§ **Task brief**:
Could you carry on the article about teens who feel invalidated and their risk of suicide or self-harm, picking up right after its last sentence?

§ **Text block**:
[Start of section]

Teens who’ve attempted suicide, or tried to harm themselves, are more likely to try again to kill or hurt themselves if they think their parents or peers “invalidate” their feelings, a new study suggests.
People can feel invalidated when they feel someone’s not listening to them, or when someone negates their feelings, for example.
Adolescent boys with serious psychiatric problems who felt invalidated by their families were more likely to try to kill themselves, and teen girls with psychiatric problems who felt invalidated by their peers were more likely to mutilate themselves, researchers found.
Researchers interviewed 99 teenagers and their parents when the children were admitted to psychiatric facilities because of a suicide attempt or elevated suicide risk and then again six months later.
To measure the youngsters’ “perception of invalidation,” investigators asked questions like, “Were there times when you did not feel accepted by your family?” or “Were there times when you did not feel accepted by your classmates?”

[End of section]

§ **Records shown**:
[Start of section]

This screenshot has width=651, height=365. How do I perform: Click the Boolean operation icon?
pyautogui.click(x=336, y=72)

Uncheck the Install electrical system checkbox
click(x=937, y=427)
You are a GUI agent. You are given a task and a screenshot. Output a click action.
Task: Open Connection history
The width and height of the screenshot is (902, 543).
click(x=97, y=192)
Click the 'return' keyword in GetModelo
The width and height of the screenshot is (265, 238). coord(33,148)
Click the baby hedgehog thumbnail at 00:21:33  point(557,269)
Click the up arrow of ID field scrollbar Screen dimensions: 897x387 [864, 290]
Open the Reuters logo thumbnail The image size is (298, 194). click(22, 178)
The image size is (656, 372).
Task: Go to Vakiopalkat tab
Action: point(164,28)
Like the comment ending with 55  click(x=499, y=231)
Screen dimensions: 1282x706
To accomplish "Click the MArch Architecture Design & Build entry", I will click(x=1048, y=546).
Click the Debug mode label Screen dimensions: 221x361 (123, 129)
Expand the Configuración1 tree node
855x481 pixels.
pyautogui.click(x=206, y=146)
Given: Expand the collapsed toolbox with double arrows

[End of section]

§ **Exercise result**:
Within half a year, 35 of the teens had attempted suicide or displayed signs of heightened risk, the study found. Boys who felt their parents didn’t validate their feelings were more likely to have a suicidal event, and girls who felt invalidated by their peers were more likely to self-mutilate, according to the article in the Journal of Child and Adolescent Psychopharmacology.
Lead researcher Shirley Yen differentiates between validation and support.
“Validating a child’s sense of identity, what they are, is important,” she told Reuters Health. “You can have social support and still feel invalidated.”
Yen is a clinical psychologist and a professor at the Warren Alpert Medical School of Brown University in Providence, Rhode Island.
A boy who feels depressed or anxious and hears from a parent that he has no reason to be depressed or anxious may feel invalidated by an otherwise supportive family, Yen said.
“It’s really just invalidation when you negate someone’s feelings about something,” she said.
“You hear these cases of teen suicide of people who seem to have everything,” she said. “We need to ask more questions in evaluating a teen’s supportive system. Do you feel like you can really talk to your friends and family? Do you feel like you’re listened to?”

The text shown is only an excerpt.